We knew Jeannie was going to be a little Pandora’s box of disability. We were so overwhelmed with the laundry list of disabilities that we had little time to process the implications. We never had a chance to imagine what life would be like when she was 5 or 10 or 17. One thing we did not allow was family to express pity, sadness or any kind of special treatment because she is ‘other abled’. We did not allow my Mom to look at Jeannie and say ‘pobrecita’ (poor thing) or give her the look. We never saw Jeannie as anything but perfect and expected her to give all she had to excel in school.

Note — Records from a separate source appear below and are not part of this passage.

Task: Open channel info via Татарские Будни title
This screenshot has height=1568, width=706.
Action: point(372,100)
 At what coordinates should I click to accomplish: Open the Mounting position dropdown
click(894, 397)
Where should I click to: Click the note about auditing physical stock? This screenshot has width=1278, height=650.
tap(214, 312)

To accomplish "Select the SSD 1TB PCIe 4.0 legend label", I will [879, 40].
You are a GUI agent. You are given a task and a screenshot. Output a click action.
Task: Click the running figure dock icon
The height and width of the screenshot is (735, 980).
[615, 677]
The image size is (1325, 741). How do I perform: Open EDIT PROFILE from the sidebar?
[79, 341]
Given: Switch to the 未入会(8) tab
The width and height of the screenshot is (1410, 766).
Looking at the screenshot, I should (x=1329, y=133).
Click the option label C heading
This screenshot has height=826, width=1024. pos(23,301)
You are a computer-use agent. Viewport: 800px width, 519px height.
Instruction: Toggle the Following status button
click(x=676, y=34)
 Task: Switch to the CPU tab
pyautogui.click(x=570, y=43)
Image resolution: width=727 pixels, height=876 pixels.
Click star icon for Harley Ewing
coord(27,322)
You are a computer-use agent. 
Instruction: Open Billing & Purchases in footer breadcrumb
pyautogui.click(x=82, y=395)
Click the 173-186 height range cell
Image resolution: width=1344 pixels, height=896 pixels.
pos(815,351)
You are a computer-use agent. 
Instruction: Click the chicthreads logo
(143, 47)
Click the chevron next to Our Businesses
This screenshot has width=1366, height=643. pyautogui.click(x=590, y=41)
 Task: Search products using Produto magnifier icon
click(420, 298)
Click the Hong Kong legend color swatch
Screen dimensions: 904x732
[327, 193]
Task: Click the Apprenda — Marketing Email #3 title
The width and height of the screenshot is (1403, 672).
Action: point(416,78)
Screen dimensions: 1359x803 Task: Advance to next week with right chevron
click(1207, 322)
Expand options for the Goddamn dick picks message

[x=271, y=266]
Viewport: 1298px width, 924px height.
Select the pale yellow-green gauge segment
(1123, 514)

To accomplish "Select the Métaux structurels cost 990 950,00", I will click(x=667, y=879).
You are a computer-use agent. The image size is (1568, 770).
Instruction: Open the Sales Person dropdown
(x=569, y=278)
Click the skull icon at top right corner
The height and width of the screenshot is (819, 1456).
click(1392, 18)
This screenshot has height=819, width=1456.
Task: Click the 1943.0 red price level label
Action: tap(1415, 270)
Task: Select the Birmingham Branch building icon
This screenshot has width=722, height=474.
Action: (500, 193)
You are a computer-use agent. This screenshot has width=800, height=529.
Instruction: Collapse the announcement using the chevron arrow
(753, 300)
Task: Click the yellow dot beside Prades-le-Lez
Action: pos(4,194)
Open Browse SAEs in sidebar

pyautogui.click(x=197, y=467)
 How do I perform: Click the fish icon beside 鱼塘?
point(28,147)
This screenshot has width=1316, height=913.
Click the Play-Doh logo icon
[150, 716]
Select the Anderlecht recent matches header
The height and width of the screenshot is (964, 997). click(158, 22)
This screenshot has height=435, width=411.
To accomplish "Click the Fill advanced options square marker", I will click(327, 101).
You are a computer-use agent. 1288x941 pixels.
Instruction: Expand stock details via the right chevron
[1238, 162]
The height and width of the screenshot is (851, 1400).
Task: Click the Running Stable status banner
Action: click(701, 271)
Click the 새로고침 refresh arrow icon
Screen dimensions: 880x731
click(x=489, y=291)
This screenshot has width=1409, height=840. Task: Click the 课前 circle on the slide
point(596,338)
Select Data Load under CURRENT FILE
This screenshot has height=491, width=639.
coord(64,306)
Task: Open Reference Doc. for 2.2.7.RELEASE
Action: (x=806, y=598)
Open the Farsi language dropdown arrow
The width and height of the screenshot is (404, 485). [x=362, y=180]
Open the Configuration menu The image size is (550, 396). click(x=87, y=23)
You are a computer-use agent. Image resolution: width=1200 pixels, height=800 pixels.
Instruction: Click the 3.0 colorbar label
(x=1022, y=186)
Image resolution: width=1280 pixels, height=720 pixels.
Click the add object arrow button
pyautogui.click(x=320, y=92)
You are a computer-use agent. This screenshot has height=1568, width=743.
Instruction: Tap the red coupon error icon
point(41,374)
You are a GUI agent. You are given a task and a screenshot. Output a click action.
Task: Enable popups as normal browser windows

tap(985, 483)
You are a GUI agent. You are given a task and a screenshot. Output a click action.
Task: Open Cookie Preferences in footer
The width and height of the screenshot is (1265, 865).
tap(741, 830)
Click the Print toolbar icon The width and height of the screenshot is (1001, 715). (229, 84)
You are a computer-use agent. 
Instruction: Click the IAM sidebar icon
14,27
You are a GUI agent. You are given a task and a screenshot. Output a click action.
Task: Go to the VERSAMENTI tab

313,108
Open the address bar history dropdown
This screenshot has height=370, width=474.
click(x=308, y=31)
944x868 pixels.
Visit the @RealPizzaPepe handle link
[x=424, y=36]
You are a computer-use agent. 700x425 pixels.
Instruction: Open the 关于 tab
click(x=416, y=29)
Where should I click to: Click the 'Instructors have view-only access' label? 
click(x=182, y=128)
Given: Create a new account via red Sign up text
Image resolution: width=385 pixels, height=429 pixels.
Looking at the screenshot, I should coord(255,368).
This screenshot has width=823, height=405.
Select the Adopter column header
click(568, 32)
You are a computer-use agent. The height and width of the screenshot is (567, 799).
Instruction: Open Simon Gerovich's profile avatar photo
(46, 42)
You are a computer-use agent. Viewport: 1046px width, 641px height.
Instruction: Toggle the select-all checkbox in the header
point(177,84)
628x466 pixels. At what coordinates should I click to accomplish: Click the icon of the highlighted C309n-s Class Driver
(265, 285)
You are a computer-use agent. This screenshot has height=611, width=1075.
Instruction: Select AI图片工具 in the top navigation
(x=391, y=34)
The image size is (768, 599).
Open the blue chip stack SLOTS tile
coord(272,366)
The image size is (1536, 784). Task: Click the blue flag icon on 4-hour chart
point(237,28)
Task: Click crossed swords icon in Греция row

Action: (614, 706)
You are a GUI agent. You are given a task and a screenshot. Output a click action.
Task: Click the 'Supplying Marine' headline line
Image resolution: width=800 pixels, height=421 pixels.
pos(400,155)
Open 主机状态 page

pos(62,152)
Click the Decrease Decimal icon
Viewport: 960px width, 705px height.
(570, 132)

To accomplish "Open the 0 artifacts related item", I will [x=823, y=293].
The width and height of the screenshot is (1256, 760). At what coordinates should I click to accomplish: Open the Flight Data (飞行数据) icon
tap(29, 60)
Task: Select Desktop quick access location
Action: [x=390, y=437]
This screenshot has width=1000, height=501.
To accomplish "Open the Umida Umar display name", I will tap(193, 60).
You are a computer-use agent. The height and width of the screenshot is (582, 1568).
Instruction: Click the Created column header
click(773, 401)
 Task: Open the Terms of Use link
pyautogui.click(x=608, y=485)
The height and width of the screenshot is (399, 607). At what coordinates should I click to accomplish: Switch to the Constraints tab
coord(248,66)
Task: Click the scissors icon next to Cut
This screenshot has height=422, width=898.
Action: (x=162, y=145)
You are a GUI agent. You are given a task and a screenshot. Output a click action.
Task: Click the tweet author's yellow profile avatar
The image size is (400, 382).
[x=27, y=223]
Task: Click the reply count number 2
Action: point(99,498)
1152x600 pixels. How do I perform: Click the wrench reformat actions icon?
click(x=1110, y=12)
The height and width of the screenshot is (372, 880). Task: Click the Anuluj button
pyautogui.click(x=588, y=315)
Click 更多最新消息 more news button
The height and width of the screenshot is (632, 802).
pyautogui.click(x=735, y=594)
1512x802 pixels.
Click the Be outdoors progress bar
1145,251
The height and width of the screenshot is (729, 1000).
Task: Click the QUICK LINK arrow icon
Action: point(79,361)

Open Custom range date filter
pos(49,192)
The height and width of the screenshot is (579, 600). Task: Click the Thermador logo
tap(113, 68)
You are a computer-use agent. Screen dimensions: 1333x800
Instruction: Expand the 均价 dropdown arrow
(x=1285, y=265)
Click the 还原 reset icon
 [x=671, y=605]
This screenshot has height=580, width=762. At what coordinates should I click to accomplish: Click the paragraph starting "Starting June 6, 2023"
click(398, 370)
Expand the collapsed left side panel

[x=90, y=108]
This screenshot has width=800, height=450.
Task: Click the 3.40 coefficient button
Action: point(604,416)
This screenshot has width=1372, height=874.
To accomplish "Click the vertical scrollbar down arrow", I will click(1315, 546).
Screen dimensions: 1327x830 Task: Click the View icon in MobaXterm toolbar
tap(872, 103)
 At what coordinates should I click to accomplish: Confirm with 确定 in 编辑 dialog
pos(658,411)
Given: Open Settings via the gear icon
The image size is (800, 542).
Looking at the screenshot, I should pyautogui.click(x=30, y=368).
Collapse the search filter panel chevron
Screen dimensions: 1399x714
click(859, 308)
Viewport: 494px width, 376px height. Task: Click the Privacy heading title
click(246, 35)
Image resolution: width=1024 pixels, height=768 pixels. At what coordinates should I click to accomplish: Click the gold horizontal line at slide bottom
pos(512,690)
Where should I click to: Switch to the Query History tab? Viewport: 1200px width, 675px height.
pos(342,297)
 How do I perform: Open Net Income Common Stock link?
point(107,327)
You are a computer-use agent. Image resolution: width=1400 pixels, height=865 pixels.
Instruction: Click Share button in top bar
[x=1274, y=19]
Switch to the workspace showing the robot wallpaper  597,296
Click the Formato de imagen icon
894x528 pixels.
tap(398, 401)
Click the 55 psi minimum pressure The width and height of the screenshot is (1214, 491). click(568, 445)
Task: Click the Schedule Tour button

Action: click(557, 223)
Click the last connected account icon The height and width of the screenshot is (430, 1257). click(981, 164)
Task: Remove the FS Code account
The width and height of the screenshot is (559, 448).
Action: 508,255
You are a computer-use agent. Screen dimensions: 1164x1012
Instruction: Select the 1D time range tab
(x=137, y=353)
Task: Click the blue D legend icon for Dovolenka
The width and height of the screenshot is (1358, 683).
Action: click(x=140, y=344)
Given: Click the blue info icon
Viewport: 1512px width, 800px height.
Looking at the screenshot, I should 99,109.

She was told that she must work hard for what she wanted. Jeannie, in all of her years in school, has only ever availed herself of one provision in her I.E.P.; sit in the front of the classroom. That’s it! The reality for her is that she is a stubborn, annoying, oppositional, argumentative little young lady who has achieved so much that even doctors are surprised. She shouldn’t be able to do what she does, but she does. She confounds the professionals and makes it hard to advocate for her special needs because she does better than her fellow students.
So how did we get so lucky? We have never taught her limitations nor will she allow others to place them on her. She is tenacious, obstinate and a general pain in the butt when it comes to trying to assist her. Jeannie does not acknowledge her deficits in vision, hearing, physicality or general social cue reading. As an example, Jeannie made herself team captain for an academic team where they needed to examine and judge cows (I know, cow judging is so rude). In other words, she was able to corral a group of teens, organize them and finds a way to be able to see a cow specimen from far away. I have no idea how she does it, but she does.
Next year, she will be in college. We have had to change our approach with her and have begun teaching her how to advocate for herself. To do this, we have had to teach Jeannie her limitations. She will need to be able to use her understanding of her disabilities, and the rights reserved for otherly abled, to get what she deserves. Not that she will but it is our job to prepare her to handle her needs. I think Jeannie believes everyone can see as if through a straw and cannot hear high or low frequencies and only have the complete use of one hand and misreads social cues and needs to get up on a chair to reach the milk in the fridge and is overwhelmed by emotion and …. This is why we have been ‘lucky’. She never knew she couldn’t do it.
Paul says: I hate when we write about Jeannie. All I end up doing is writing some little blurb then crying quietly and going to bed. This post is no different. Grabbing the Kleenex and going to bed.